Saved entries
..........

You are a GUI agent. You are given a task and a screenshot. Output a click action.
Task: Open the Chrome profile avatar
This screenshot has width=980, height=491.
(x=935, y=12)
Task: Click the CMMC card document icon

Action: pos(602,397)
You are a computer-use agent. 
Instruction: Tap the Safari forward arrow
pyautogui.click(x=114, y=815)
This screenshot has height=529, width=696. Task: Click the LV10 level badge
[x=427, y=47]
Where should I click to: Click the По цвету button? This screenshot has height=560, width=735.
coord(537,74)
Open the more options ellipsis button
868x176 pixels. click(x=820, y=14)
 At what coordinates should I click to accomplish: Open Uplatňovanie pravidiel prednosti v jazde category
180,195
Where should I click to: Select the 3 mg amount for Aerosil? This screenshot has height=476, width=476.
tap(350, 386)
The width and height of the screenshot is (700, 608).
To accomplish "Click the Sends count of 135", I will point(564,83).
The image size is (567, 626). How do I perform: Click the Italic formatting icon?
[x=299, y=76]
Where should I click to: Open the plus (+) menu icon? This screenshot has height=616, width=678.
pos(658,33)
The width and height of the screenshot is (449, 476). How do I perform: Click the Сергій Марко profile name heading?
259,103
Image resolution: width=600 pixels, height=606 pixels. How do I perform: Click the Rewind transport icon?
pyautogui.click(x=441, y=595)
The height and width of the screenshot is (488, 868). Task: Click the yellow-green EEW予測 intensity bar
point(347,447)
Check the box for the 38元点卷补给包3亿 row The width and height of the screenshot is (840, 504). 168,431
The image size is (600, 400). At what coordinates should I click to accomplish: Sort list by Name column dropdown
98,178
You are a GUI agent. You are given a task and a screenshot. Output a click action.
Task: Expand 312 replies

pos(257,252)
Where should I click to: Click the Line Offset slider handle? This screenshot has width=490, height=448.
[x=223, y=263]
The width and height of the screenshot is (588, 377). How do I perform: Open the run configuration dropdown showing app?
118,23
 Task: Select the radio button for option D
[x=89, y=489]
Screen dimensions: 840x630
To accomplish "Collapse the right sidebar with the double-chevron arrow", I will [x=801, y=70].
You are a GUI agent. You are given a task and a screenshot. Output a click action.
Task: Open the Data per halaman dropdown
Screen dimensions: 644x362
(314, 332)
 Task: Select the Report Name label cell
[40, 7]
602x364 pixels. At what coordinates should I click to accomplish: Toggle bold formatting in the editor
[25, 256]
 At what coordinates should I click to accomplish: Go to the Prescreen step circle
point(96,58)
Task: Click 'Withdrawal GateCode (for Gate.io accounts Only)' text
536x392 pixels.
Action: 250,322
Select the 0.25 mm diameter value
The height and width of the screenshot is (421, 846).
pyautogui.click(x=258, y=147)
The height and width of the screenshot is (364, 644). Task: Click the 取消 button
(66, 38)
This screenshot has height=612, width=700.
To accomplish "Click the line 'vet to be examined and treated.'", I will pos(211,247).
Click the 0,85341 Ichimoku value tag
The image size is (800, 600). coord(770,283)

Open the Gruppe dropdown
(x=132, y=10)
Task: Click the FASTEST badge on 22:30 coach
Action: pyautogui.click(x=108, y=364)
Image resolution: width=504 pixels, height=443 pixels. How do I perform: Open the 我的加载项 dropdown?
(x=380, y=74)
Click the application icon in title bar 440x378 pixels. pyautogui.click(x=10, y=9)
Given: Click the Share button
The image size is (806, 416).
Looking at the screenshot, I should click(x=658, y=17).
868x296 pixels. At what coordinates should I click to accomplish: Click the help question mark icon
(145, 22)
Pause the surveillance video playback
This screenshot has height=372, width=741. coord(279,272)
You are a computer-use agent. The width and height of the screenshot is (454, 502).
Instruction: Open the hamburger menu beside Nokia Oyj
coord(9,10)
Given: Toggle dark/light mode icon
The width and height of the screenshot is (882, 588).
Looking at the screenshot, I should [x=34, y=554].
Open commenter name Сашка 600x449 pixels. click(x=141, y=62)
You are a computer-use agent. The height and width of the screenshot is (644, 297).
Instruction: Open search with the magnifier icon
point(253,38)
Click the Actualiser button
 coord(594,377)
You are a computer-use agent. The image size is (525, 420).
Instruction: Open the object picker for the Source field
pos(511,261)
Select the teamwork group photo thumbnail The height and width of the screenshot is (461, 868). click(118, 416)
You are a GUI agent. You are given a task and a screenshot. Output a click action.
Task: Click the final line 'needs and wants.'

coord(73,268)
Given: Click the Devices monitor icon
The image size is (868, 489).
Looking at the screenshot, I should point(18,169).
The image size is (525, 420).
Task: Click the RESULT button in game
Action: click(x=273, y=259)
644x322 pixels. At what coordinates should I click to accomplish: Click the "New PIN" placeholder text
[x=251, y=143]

..........

Every one of the entries must be printed exactly.

SOLUTION FOR THIS TASK:
You are a GUI agent. You are given a task and a screenshot. Output a click action.
Task: Open the Chrome profile avatar
This screenshot has width=980, height=491.
(x=935, y=12)
Task: Click the CMMC card document icon

Action: pos(602,397)
You are a computer-use agent. 
Instruction: Tap the Safari forward arrow
pyautogui.click(x=114, y=815)
This screenshot has height=529, width=696. Task: Click the LV10 level badge
[x=427, y=47]
Where should I click to: Click the По цвету button? This screenshot has height=560, width=735.
coord(537,74)
Open the more options ellipsis button
868x176 pixels. click(x=820, y=14)
 At what coordinates should I click to accomplish: Open Uplatňovanie pravidiel prednosti v jazde category
180,195
Where should I click to: Select the 3 mg amount for Aerosil? This screenshot has height=476, width=476.
tap(350, 386)
The width and height of the screenshot is (700, 608).
To accomplish "Click the Sends count of 135", I will point(564,83).
The image size is (567, 626). How do I perform: Click the Italic formatting icon?
[x=299, y=76]
Where should I click to: Open the plus (+) menu icon? This screenshot has height=616, width=678.
pos(658,33)
The width and height of the screenshot is (449, 476). How do I perform: Click the Сергій Марко profile name heading?
259,103
Image resolution: width=600 pixels, height=606 pixels. How do I perform: Click the Rewind transport icon?
pyautogui.click(x=441, y=595)
The height and width of the screenshot is (488, 868). Task: Click the yellow-green EEW予測 intensity bar
point(347,447)
Check the box for the 38元点卷补给包3亿 row The width and height of the screenshot is (840, 504). 168,431
The image size is (600, 400). At what coordinates should I click to accomplish: Sort list by Name column dropdown
98,178
You are a GUI agent. You are given a task and a screenshot. Output a click action.
Task: Expand 312 replies

pos(257,252)
Where should I click to: Click the Line Offset slider handle? This screenshot has width=490, height=448.
[x=223, y=263]
The width and height of the screenshot is (588, 377). How do I perform: Open the run configuration dropdown showing app?
118,23
 Task: Select the radio button for option D
[x=89, y=489]
Screen dimensions: 840x630
To accomplish "Collapse the right sidebar with the double-chevron arrow", I will [x=801, y=70].
You are a GUI agent. You are given a task and a screenshot. Output a click action.
Task: Open the Data per halaman dropdown
Screen dimensions: 644x362
(314, 332)
 Task: Select the Report Name label cell
[40, 7]
602x364 pixels. At what coordinates should I click to accomplish: Toggle bold formatting in the editor
[25, 256]
 At what coordinates should I click to accomplish: Go to the Prescreen step circle
point(96,58)
Task: Click 'Withdrawal GateCode (for Gate.io accounts Only)' text
536x392 pixels.
Action: 250,322
Select the 0.25 mm diameter value
The height and width of the screenshot is (421, 846).
pyautogui.click(x=258, y=147)
The height and width of the screenshot is (364, 644). Task: Click the 取消 button
(66, 38)
This screenshot has height=612, width=700.
To accomplish "Click the line 'vet to be examined and treated.'", I will pos(211,247).
Click the 0,85341 Ichimoku value tag
The image size is (800, 600). coord(770,283)

Open the Gruppe dropdown
(x=132, y=10)
Task: Click the FASTEST badge on 22:30 coach
Action: pyautogui.click(x=108, y=364)
Image resolution: width=504 pixels, height=443 pixels. How do I perform: Open the 我的加载项 dropdown?
(x=380, y=74)
Click the application icon in title bar 440x378 pixels. pyautogui.click(x=10, y=9)
Given: Click the Share button
The image size is (806, 416).
Looking at the screenshot, I should click(x=658, y=17).
868x296 pixels. At what coordinates should I click to accomplish: Click the help question mark icon
(145, 22)
Pause the surveillance video playback
This screenshot has height=372, width=741. coord(279,272)
You are a computer-use agent. The width and height of the screenshot is (454, 502).
Instruction: Open the hamburger menu beside Nokia Oyj
coord(9,10)
Given: Toggle dark/light mode icon
The width and height of the screenshot is (882, 588).
Looking at the screenshot, I should [x=34, y=554].
Open commenter name Сашка 600x449 pixels. click(x=141, y=62)
You are a computer-use agent. The height and width of the screenshot is (644, 297).
Instruction: Open search with the magnifier icon
point(253,38)
Click the Actualiser button
 coord(594,377)
You are a computer-use agent. The image size is (525, 420).
Instruction: Open the object picker for the Source field
pos(511,261)
Select the teamwork group photo thumbnail The height and width of the screenshot is (461, 868). click(118, 416)
You are a GUI agent. You are given a task and a screenshot. Output a click action.
Task: Click the final line 'needs and wants.'

coord(73,268)
Given: Click the Devices monitor icon
The image size is (868, 489).
Looking at the screenshot, I should point(18,169).
The image size is (525, 420).
Task: Click the RESULT button in game
Action: click(x=273, y=259)
644x322 pixels. At what coordinates should I click to accomplish: Click the "New PIN" placeholder text
[x=251, y=143]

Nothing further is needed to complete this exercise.